MATERIAL FOR THE TASK:
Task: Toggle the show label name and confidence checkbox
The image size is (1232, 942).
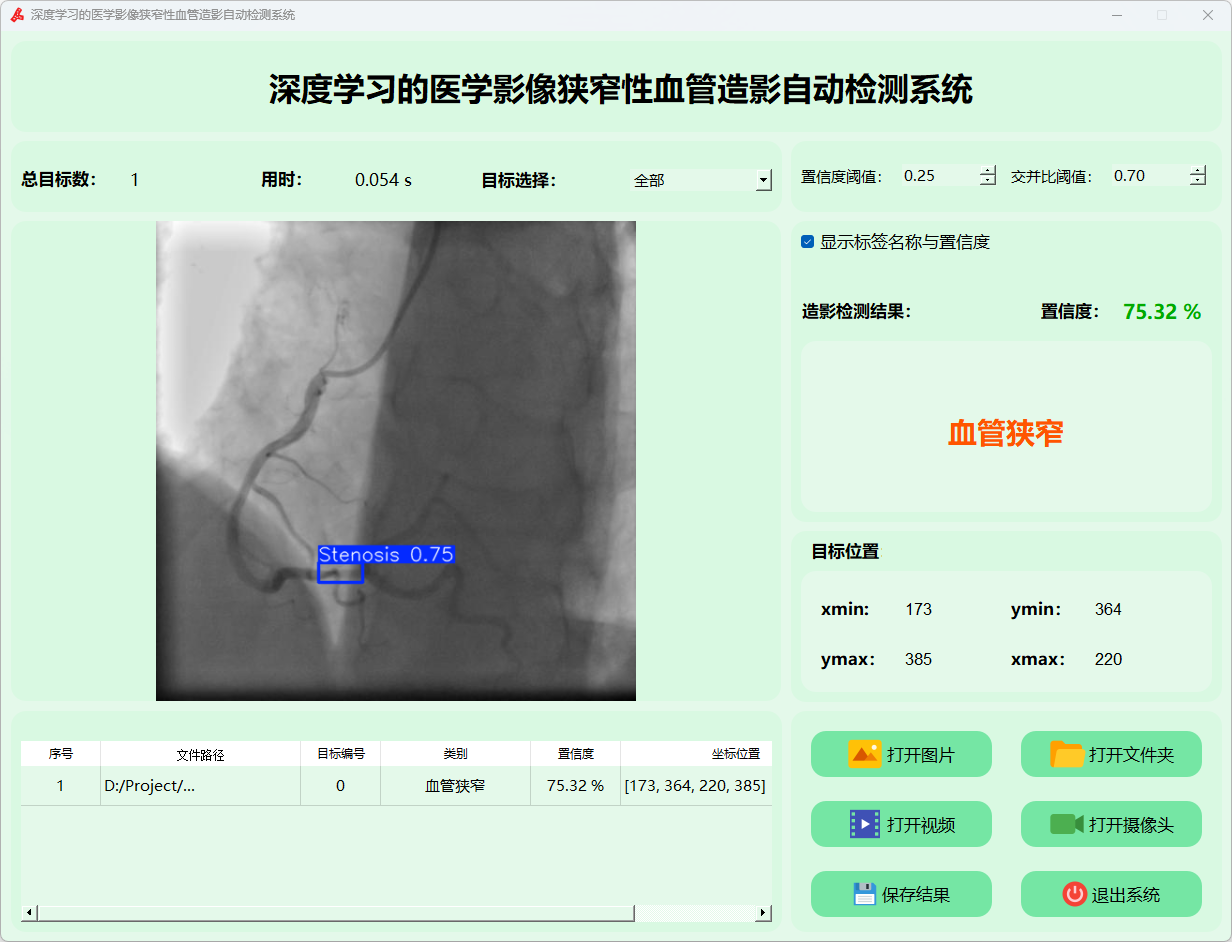Action: (808, 242)
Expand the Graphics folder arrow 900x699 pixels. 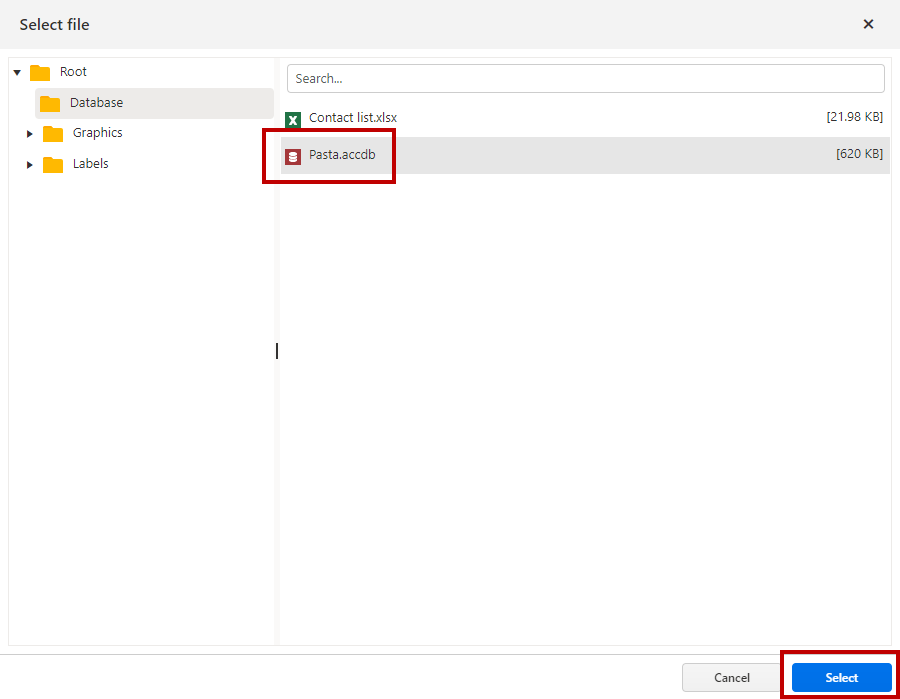tap(30, 134)
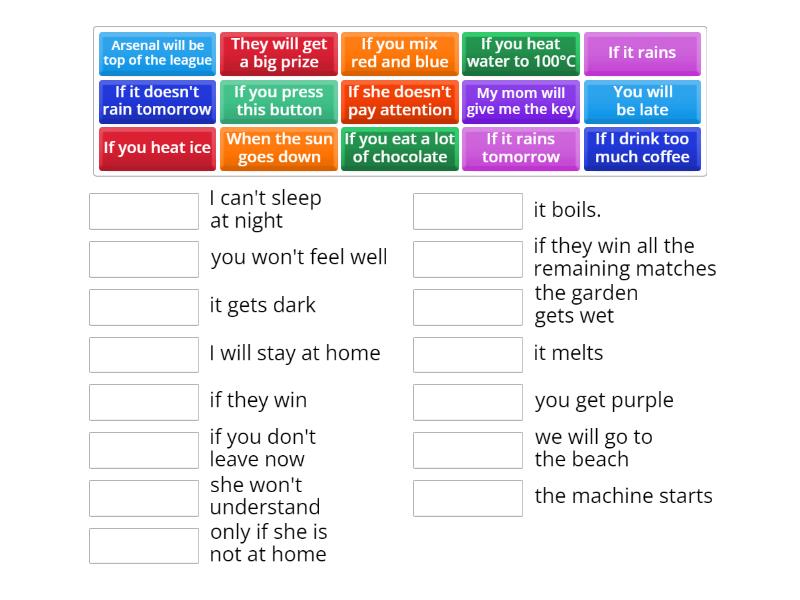800x600 pixels.
Task: Pick the 'If it rains tomorrow' card
Action: (521, 148)
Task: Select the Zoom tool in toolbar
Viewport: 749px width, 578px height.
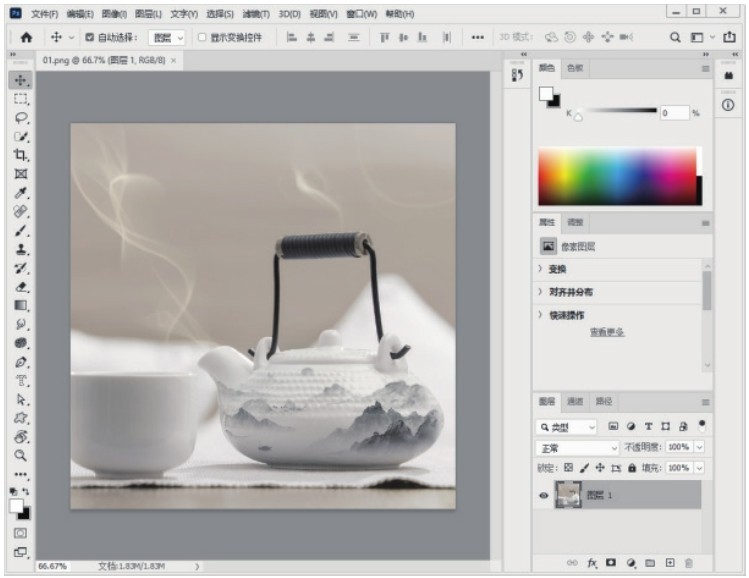Action: [x=20, y=455]
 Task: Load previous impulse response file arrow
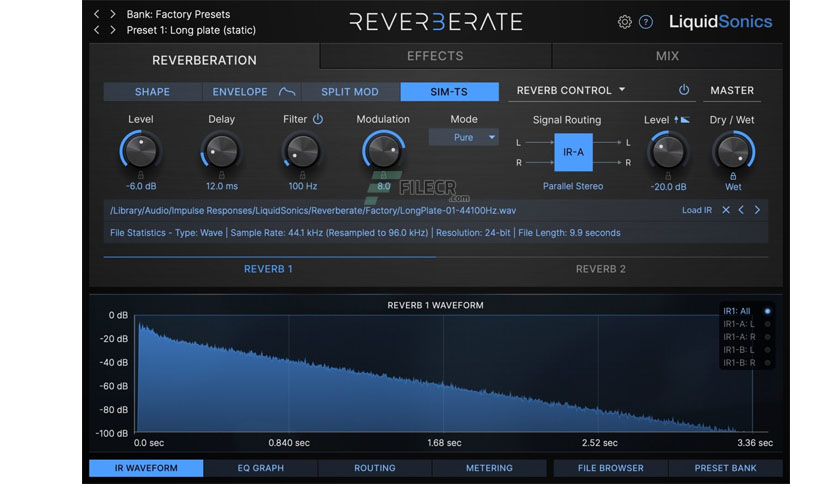[741, 210]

ACTION ITEM:
From the line that contains "Task: Load previous" to the last line of the data, print each line exactly, both ends included, and omit the pictures.

RESPONSE TO THE EXERCISE:
 Task: Load previous impulse response file arrow
[741, 210]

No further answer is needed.